• _WRITTEN TASK_:
Put each line of the entries below into a numbered list, omitting the blank lines.

• _MATERIAL FOR THIS EXERCISE_:
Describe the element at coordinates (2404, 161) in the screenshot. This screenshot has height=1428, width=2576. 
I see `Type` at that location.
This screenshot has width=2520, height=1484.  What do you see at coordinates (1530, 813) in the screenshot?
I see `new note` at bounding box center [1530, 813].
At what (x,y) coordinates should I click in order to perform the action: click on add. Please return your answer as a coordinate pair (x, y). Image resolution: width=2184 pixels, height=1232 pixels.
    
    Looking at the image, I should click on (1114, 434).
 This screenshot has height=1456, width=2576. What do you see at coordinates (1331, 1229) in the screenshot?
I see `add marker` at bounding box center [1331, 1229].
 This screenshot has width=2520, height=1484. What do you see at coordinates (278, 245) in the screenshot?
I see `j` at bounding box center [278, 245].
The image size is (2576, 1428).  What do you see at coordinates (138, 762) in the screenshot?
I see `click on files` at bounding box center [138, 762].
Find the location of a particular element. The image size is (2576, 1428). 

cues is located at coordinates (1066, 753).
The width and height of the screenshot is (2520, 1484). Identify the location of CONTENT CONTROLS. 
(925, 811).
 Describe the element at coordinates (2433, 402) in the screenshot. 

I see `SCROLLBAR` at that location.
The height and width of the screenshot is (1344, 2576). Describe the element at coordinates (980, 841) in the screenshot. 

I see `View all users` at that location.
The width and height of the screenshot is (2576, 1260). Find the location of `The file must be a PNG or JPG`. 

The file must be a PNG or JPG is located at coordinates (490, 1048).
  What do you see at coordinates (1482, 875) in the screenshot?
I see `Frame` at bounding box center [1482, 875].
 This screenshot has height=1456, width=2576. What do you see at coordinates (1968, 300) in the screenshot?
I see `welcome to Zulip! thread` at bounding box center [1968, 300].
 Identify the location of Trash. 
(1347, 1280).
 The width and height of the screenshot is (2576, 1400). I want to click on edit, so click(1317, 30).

• _EXERCISE ANSWER_:
1. Describe the element at coordinates (2404, 161) in the screenshot. This screenshot has height=1428, width=2576. 
2. I see `Type` at that location.
3. This screenshot has width=2520, height=1484.  What do you see at coordinates (1530, 813) in the screenshot?
4. I see `new note` at bounding box center [1530, 813].
5. At what (x,y) coordinates should I click in order to perform the action: click on add. Please return your answer as a coordinate pair (x, y). Image resolution: width=2184 pixels, height=1232 pixels.
6.     Looking at the image, I should click on (1114, 434).
7.  This screenshot has height=1456, width=2576. What do you see at coordinates (1331, 1229) in the screenshot?
8. I see `add marker` at bounding box center [1331, 1229].
9.  This screenshot has width=2520, height=1484. What do you see at coordinates (278, 245) in the screenshot?
10. I see `j` at bounding box center [278, 245].
11. The image size is (2576, 1428).  What do you see at coordinates (138, 762) in the screenshot?
12. I see `click on files` at bounding box center [138, 762].
13. Find the location of a particular element. The image size is (2576, 1428). 
14. cues is located at coordinates (1066, 753).
15. The width and height of the screenshot is (2520, 1484). Identify the location of CONTENT CONTROLS. 
16. (925, 811).
17.  Describe the element at coordinates (2433, 402) in the screenshot. 
18. I see `SCROLLBAR` at that location.
19. The height and width of the screenshot is (1344, 2576). Describe the element at coordinates (980, 841) in the screenshot. 
20. I see `View all users` at that location.
21. The width and height of the screenshot is (2576, 1260). Find the location of `The file must be a PNG or JPG`. 
22. The file must be a PNG or JPG is located at coordinates (490, 1048).
23.   What do you see at coordinates (1482, 875) in the screenshot?
24. I see `Frame` at bounding box center [1482, 875].
25.  This screenshot has height=1456, width=2576. What do you see at coordinates (1968, 300) in the screenshot?
26. I see `welcome to Zulip! thread` at bounding box center [1968, 300].
27.  Identify the location of Trash. 
28. (1347, 1280).
29.  The width and height of the screenshot is (2576, 1400). I want to click on edit, so click(1317, 30).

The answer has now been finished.